▶ **YOUR OBJECTIVE**:
Write out the line with "Login to your Databank (105, 1528)" and each line after it to the end of the material, exactly as they appear and with nothing else.

▶ **SUPPLIED RECORDS**:
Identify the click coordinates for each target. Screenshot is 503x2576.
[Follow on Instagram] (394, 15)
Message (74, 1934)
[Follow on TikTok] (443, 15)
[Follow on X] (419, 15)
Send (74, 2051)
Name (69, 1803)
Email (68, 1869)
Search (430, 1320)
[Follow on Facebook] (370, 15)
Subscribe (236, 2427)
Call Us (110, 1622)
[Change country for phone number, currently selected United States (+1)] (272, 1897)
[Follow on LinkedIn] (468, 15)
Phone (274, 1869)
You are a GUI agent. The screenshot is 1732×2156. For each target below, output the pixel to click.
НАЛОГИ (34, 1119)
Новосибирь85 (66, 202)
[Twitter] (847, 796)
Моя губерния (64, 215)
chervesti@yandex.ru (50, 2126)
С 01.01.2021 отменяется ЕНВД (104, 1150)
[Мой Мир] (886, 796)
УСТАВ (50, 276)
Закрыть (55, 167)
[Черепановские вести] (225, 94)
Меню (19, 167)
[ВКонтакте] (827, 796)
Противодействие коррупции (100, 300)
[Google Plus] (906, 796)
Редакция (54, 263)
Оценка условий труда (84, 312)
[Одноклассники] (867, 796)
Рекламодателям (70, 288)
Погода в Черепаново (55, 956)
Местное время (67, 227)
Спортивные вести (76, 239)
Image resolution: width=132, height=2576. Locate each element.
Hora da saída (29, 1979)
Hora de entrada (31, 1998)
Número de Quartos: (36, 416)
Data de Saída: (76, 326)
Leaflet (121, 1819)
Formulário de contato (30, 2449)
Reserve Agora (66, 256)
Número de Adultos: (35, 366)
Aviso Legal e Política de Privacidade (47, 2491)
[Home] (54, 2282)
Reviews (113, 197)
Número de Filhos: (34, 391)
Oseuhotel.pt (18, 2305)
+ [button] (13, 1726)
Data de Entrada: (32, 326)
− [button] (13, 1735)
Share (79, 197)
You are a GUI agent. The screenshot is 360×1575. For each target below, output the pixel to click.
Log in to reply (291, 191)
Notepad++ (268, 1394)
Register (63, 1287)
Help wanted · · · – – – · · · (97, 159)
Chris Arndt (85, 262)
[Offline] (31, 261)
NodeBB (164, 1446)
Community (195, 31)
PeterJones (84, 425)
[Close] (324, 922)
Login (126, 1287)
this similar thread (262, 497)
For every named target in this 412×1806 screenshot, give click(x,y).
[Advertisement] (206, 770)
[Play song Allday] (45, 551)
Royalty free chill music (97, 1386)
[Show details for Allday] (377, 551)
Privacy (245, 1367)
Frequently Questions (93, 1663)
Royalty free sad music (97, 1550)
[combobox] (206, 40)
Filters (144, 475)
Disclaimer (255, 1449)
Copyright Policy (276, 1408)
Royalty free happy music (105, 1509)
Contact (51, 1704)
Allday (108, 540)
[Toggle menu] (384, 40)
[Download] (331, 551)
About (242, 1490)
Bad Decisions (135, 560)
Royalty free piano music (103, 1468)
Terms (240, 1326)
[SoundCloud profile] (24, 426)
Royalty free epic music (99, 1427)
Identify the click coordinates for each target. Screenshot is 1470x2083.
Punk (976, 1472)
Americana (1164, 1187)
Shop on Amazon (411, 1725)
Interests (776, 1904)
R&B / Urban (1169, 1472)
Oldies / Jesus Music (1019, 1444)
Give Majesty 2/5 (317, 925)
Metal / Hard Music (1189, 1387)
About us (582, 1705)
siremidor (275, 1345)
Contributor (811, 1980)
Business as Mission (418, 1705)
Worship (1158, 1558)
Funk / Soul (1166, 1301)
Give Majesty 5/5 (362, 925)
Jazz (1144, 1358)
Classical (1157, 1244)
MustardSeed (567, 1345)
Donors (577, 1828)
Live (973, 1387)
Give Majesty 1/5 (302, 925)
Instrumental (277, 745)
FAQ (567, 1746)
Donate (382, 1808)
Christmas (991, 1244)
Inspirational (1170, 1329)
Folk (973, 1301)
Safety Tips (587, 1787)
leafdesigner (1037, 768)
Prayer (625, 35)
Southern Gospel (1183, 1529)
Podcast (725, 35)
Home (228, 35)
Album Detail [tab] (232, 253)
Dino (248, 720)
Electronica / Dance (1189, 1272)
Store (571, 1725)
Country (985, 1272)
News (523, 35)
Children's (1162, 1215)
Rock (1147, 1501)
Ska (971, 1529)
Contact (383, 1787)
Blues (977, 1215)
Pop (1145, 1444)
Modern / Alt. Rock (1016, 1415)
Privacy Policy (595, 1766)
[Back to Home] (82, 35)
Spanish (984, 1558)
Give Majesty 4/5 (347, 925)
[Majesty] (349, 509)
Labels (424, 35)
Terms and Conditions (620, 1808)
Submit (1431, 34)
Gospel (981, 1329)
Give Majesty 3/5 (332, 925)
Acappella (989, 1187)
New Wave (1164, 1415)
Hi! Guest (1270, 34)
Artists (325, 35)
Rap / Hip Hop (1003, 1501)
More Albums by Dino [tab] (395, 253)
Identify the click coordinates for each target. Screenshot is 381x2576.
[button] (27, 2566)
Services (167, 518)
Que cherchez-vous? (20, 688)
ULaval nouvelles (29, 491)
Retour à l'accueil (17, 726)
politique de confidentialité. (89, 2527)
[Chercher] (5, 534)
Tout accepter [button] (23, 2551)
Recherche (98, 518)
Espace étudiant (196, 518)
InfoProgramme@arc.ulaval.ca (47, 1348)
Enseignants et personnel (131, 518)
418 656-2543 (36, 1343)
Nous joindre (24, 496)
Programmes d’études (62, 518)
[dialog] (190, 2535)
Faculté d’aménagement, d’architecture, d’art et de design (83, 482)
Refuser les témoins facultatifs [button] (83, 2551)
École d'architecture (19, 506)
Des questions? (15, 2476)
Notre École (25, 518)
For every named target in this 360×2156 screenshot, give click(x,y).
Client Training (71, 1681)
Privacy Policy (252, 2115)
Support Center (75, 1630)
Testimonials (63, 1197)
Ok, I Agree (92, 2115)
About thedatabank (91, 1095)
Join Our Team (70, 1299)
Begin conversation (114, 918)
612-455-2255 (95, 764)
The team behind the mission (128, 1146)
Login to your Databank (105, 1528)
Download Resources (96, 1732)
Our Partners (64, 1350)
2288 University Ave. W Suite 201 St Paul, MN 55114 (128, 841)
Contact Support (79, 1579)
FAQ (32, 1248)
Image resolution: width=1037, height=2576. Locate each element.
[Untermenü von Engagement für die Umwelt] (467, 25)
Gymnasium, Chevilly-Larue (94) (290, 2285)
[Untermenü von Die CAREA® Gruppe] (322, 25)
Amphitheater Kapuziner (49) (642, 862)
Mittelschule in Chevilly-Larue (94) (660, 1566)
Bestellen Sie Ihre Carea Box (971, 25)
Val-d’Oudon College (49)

▶ **ANSWER FOR THIS EXERCISE**:
Login to your Databank (105, 1528)
Download Resources (96, 1732)
Our Partners (64, 1350)
2288 University Ave. W Suite 201 St Paul, MN 55114 (128, 841)
Contact Support (79, 1579)
FAQ (32, 1248)
Image resolution: width=1037, height=2576. Locate each element.
[Untermenü von Engagement für die Umwelt] (467, 25)
Gymnasium, Chevilly-Larue (94) (290, 2285)
[Untermenü von Die CAREA® Gruppe] (322, 25)
Amphitheater Kapuziner (49) (642, 862)
Mittelschule in Chevilly-Larue (94) (660, 1566)
Bestellen Sie Ihre Carea Box (971, 25)
Val-d’Oudon College (49)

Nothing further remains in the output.